There are multiple audiences for PwP. One could consider PwP a book of recreational mathematics, not mathematical research or a mathematics textbook. It is certainly useful for those interested in mathematics education. But it would also be helpful in bridging the gap between mathematics and art. Although mathematics and art teachers in K-12 could certainly incorporate these materials into their classroom, they were initially developed for independent exploration outside the classroom. The idea was to create materials that were easy enough to use that students would want to explore each model and create their own patterns by manipulating the parameters of each model.

This link shows the general structure of PwP including main worksheets within each file. Current versions of the files as well as links to papers that have been created to supplement these files are located on separate pages. This link is to the book proposal itself; the first two pages lay out the overall structure and rationale, the remaining pages show images from each file to provide a glimpse of the range of images available using each file.
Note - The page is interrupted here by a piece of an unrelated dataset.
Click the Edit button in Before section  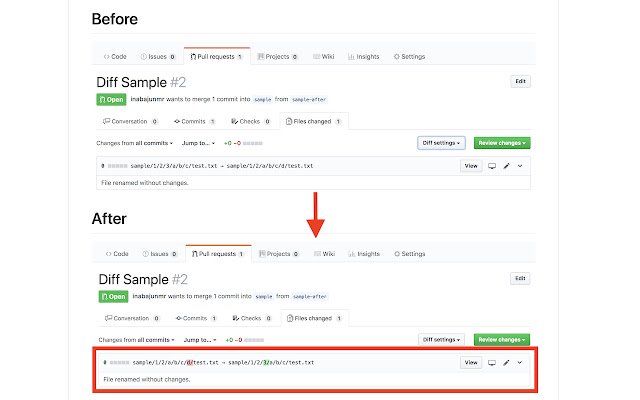coord(520,81)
Finally, if you would like to watch a video instead, this 17 minute video provides introductory glimpses of 4 the files that comprise this book (Files 1, 2, 6, and 10).

It is worth drawing attention to the material in File 2 (the first file in I. IMAGES USING SUBDIVISIONS) because it represents my current thinking regarding how the material will be presented in the final product. Instead of having long papers that provide an overview of many features at once, this chapter is composed of a series of short one to two page documents which I call Explainers based on Stein’s Triex. Think of these as short sections of the chapter. These documents are, by necessity, conceptually linked to one another, but the goal is to provide information in small bite-sized pieces targeting specific topics. Many provide annotated images that explain why an image looks the way it does. Those wishing to teach with PwP could use these documents as hand-outs that could be distributed to students electronically, or in hard copy. Alternatively, they could be projected onto smart-boards and used in much the same way that PowerPoint slides are used to support lectures introducing material.

The images stand on their own, without need for mathematical explanation. But part of the fun is in understanding those explanations and applying it in new situations. Some of those explanations are more mathematically challenging than others. Those prefaced with the letters MA (for Mathematical Approach) are more challenging but dig more deeply into the underlying structure of the images under consideration. These are typically appropriate for secondary school audiences. Additionally, short 3–5-minute videos will eventually be displayed on the website that will explain the features, patterns, and variables included in each file. On top of all this content, various lesson plans targeting different Common Core State Standards will be posted for each file. This link provides a table showing suggested topic coverage by day for different grades. The goal is to provide students and teachers with materials that will allow them to integrate PwP into a classroom setting. Once students are exposed to these materials, they can simply play and learn as they explore creating images using PwP.